Anyhow, it's pretty much what it says on the tin, though I haven't read it fully yet. The blurb on Amazon says things like:

"With hundreds of hints, tricks, tips, tales and puzzles, Thinkertoys will open your mind to a world of everyday solutions to everyday and not so everyday problems."

"Michalko's techniques show you how to look at the same information as everybody else and see something different."

I liked the look of it, the things it promised and, you know me, I read self help books like they're going out of fashion anyhow. If someone brought out a book called "How to stop reading self help books" I'd probably buy it.

The first exercise I came across was one called Tiny Truths. Mr Michalko, our esteemed author starts off with the following:

"This exercise is designed to help you pay pure attention to the world around you. It was developed by Minor White, who taught photography and MIT."

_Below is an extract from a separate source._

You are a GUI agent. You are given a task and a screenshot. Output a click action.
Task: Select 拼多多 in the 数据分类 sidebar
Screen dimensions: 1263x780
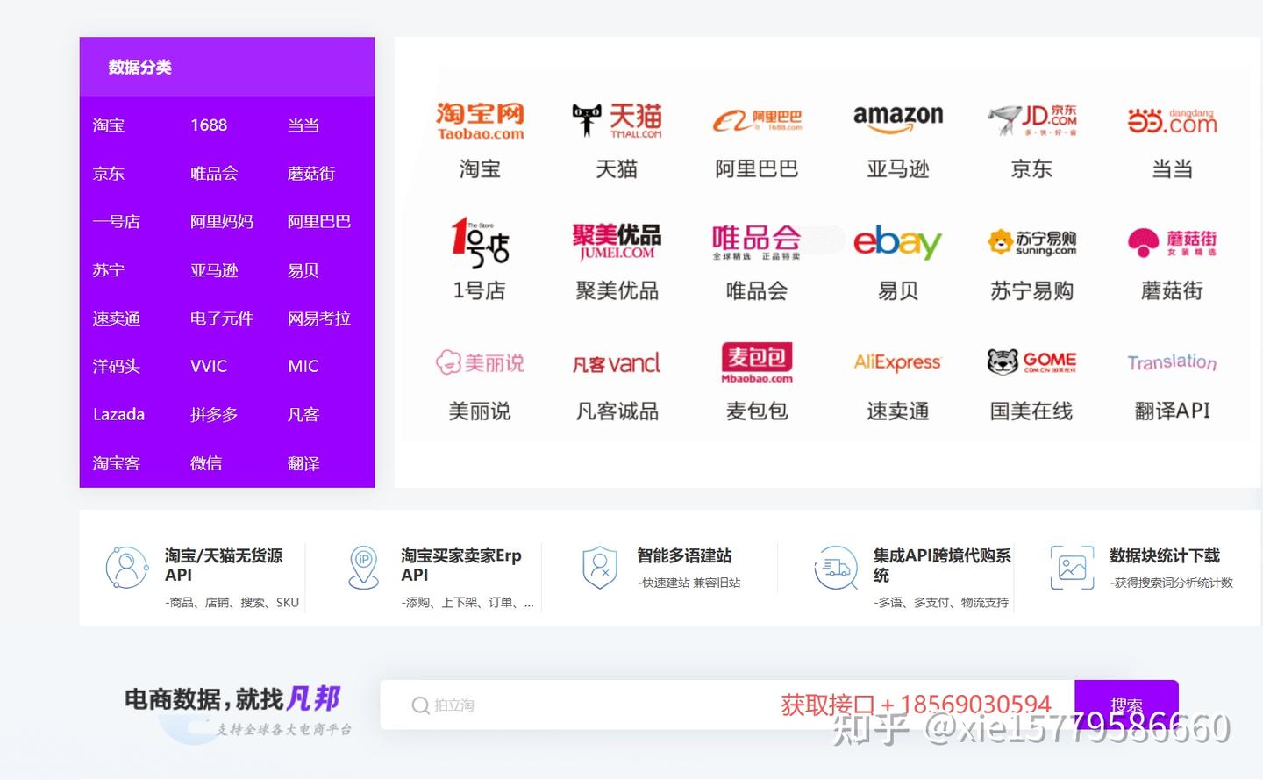coord(213,414)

At first I was immediately suspicious. Suspicious of an exercise developed by someone called Minor. I ask you, what sort of a name is that? Well I guess the answer is that it's an American one, which tells us all we need to know. Still, I don't want to be seen as shallow, so I delved a bit deeper and figured that it would be worth a shot.

The exercise consists of finding a photograph that's quite detailed and spending ten minutes staring intently at the thing. I used the one above. The instructions are quite firm about not moving a muscle for the ten minutes, but I cheated, using whatever muscles it takes to move a finger on a MacBook mousepad and also I'm pretty sure I adjusted my balls a few times too. For a man though, I kept pretty still.

We're told to stay focused on the image, not to free associate and that after the ten minutes is up we should turn away from the image and recall the experience visually rather than with words.

I did it all, though I didn't have a clue what "free associate" means, assuming it means letting your thoughts wander and making associations with things seen.

Then it gets complicated.

"After your review and your experience becomes kind of a flavour, go about your everyday work, trying to recall the experience whenever you can."

Well I pondered on this. "A flavour"? WTF? I've never really tasted a picture and even though this one had paddy fields in it I was pretty sure he wasn't talking about tasting rice. I figured that I'd ignore that bit, instead recalling random bits of the image throughout the rest of the day, even now, the day after.

More instructions say:

"You'll begin to experience tiny truths that you can find only by paying pure attention. Recall the experience frequently and recall it visually. Some think these tiny truths are the voice of God."

Again this confused and scared me. What a tiny truth is is beyond me and any mention of God brings on the hebeejeebees like there's no tomorrow.

But, the fact is, I've been recalling tiny details from the picture. Things like the whisps of cloud, the texture of the trees in the foreground and how they look a bit like brocolli, the way the trees at the very top are highlighted by the sunlight and the way the whole picture seems to bask in that very delicious warm Sri Lankan evening glow.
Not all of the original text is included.